Don Quixote’s response is decisive, and shifts the conversation, or debate, because for him it has become a contest of will and perception,  back to the place where they are located: the wasteland.  I borrowed ‘wasteland’  from Nietzsche, but I encountered it in Heidegger, in What is Called Thinking? (one of the five most important sources for the project…and beyond).  To have Don Quixote name the ‘place’ as a wasteland is ironic in the manner of Cervantes, but only when we  read the entire quotation “The wasteland grows. Woe to him who hides the wastelands within.”  The second half is where the contest between these two epic figures is happening:  Who is it that is ‘growing’ (cultivating) the wastelands?   And where are these wastelands?  What are they?   One can not accuse Don Quixote of hiding within himself.  His mania is a full blown projection, an outward raging subjectivity. What of this other, lonely figure, soon to be named Zarathustra? He is alone, and cries out in despair about human limitations.   It is this figure who is guilty of cultivating the wasteland, and so Don Quixote responds: “You do not recognize it, but you are lost in the desert of discontent, in the land uncultivated by the freedom of imagination and improvisation.  You have become blinded by your fate as a mortal, which you see as a tragic torment, and cruel hoax.  But who are ‘you’ upon whom this hoax has been pulled?  And who are the merry pranksters who are playing this game?  And knowing not who they are, why do you remain under their spell?  Stand up and turn around, and look at the barren land you have left uncultivated!  While you sit here the wasteland grows!  I leave you now, for I am called to seek adventure, but beseech you to make haste, and seek to regain the paths that lead to moist and cool air, and the company of others who will challenge, test, and encourage you.
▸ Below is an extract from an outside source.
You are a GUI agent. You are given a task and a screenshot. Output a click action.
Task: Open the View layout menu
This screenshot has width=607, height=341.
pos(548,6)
Wander and seek the highest peak from which you will gain the perspective that will enable you to see far into the past-present, and deep into the profound ‘not yet,’ the possibility  sheltered by this future.  By ye seized by the sublimity of that vista…Seek the cave high in the mountains, where you will be exalted and inspired by the majesty of Nature…and find yourself mystified and then grounded…” 
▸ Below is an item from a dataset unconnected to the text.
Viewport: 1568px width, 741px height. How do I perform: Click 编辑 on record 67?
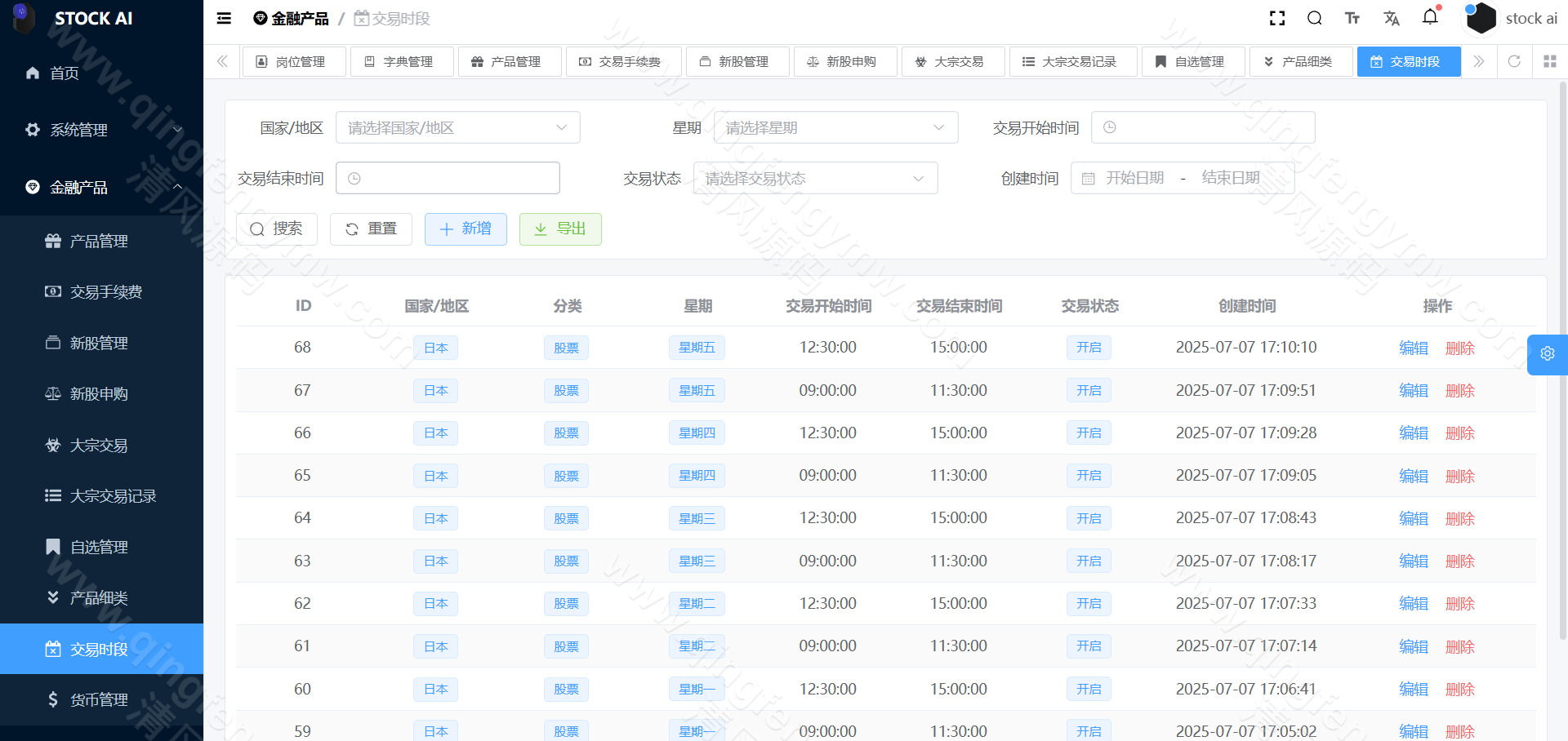pos(1414,390)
Learning and Culture appear together in the penultimate sentence of the meditation from 12/28/04: “As we said above (4701.05.08) if Nature is the ongoing creation of Life itself, then Learning is the ongoing creation of Culture.”(BL 328)    I suspect that this is the first time that work of the learning community is described as Culture: “the creation of Culture [is] the artwork of the learning community…”(BL 328)    -- [second hour of Dead Zone – at 7:19pm EST “Bird Song” from 12/9/90!!] –

Because Learning and Culture appear together on 12/28 I searched the appearance of them together, and the archive of commentaries revealed nothing for the 28th day of any of the previous ten months.  So I decided to excerpt from the first time they appear together, which happened on March 7th in the 23rd commentary:

“In my [video] commentary, I speak of the gods being 'replaced' by the Platonic Ideas.   The gods may have flown away, to paraphrase Heidegger, but they haven't gone very far.  Indeed, they have been elevated to a higher status.   If all this is metaphor it is meant, again, to enlarge the conversation on Being and learning and to recognize its relationship to culture, which is, in a sense, the concrete manifestation of the relationship, especially if we are emphasizing the material or made quality of philosophy.   Philosophy is the concrete realization of learning as a taking up of Being's gift (possibility/excess) and making something unique with it, which can be understood as the making of a person (forming and inhabiting an ethos), and/or the expression of that ethos (forming works of art).”


In the end what matters most is that we have forgotten convention.  Perhaps this is what the ongoing experiment in originary thinking/learning is demonstrating?